如何打印文本文件的某些部分?蟒蛇

时间:2020-05-01 03:08:12

标签: python string text-files

trailDict = {}
    for i in range(numTrails):
        for key in selectTrail[i].items():
            currentTrail = selectTrail[i]
            didkey = 'id'+str(i+1)
            dnamekey = 'name'+str(i+1)
            dlocationkey = 'location'+str(i+1)
            didvalue = currentTrail['id']
            dnamevalue = currentTrail['name']
            dlocationvalue = currentTrail['location']
            trailDict.update({didkey:didvalue})
            trailDict.update({dnamekey:dnamevalue})
            trailDict.update({dlocationkey:dlocationvalue})
return render_template('trails.html',response = response,form = form,city = city, lat = lat,
     long = longit, numTrails = numTrails,selectTrail = selectTrail, latlong = latlong, trailDict = trailDict)

我正在从文件中读取内容,我想打印出用户输入的部分内容。我正在尝试从开始日期到结束日期。所有都在文件中给出。我想分开打印。这两个日期之间的ClientIP。

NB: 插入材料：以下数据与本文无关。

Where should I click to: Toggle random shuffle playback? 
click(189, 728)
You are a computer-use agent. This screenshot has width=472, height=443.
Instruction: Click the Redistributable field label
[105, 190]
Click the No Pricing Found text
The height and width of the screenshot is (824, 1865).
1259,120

<table align="center" style="width 80%">
    <tr>
        <th>KEY</th>
        <th>VALUE</th>
    </tr>

    {% for key,value in trailDict.items() %}
    <tr>
        <td> {{key}} </td>
        <td> {{value[loop.key]}} </td>
        {% endfor %}
    </tr>
</table>

如您所见,我可以随时打印它们。因为这是文件中的所有内容。虽然我只希望它获得文件的特定部分以在那里打印日期。下面的文件中的文本示例。正如我想要的那样,从2016年1月27日到2016年2月10日。因此,在下面提供的示例中,它将打印这4行客户端IP。 188.23.144.118 192.164.248.191 192.164.248.191 205.167.170.15

import os
import re 
from collections import Counter 
from collections import OrderedDict 
fileNames = []
textInfo = []
fileDict = {}

currentDirectoryPath = os.getcwd()
print(currentDirectoryPath)


regexp = re.compile(
    r'(?P<clientIP>\d{1,3}\.\d{1,3}\.\d{1,3}\.\d{1,3}).+\['
    + '(?P<timestamp>\d{2}/[A-Z][a-z]{2}/\d\d\d\d).+\"'
    + '(?P<action>[A-Z]{3,4}).+\"'  
    + '\s*(?P<statuscode>[1-5][0-9][0-9])'
    )



os.chdir("/content/drive/log")
currentDirectoryPath = os.getcwd()
listOfFileNames = os.listdir(currentDirectoryPath)
#for files in listOfFileNames :
    #print(files) 


f = open('access_1.log', 'r')
matched = 0
failed = 0
cnt_clientIPs = Counter()
cnt_clientAction = Counter()
cnt_clientTimeStamp = Counter()
cnt_clientStatusCode = Counter()


for line in f:
    m = re.match(regexp, line)
    if m:
        cnt_clientIPs.update([m.group('clientIP')])
        cnt_clientAction.update([m.group('action')])
        cnt_clientStatusCode.update([m.group('statuscode')])
        matched += 1
    else:
        failed += 1
        continue

    print("""""\
client .........: %s
timestamp ......: %s
action .........: %s
statuscode.........: %s
""" % ( m.group('clientIP'),
        m.group('timestamp'),
        m.group('action'),
        m.group('statuscode'),
    ))




userInputIP = input("Enter how many of the top clients you want to see. ")
print('[*] %d lines matched the regular expression' % (matched))
print('[*] %d lines failed to match the regular expression' % (failed), end='\n\n')
print('[*] ============================================')
print('[*] '+ userInputIP +' Most Frequently Occurring Clients Queried')
print('[*] ============================================')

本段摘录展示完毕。